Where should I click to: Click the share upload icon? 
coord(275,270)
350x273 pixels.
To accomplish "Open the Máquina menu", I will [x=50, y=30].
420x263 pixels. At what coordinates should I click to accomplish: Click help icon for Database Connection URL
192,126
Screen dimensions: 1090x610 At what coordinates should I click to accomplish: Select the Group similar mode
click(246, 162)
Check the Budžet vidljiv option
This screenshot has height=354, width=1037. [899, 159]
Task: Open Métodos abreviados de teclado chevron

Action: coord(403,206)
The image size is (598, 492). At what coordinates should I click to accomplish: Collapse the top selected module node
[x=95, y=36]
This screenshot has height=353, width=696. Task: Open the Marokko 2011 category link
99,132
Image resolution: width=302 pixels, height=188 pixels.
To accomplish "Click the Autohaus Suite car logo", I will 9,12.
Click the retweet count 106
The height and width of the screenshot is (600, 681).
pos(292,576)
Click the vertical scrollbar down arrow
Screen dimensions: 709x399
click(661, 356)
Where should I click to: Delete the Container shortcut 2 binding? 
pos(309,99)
------------------------------------
• [PROBLEM TO SOLVE]: Return every line from the one holding "Screen dimensions: 709x399" through the end of the data, exactly as it appears, with both ends kept and nothing else.

• [EXERCISE OUTPUT]:
Screen dimensions: 709x399
click(661, 356)
Where should I click to: Delete the Container shortcut 2 binding? 
pos(309,99)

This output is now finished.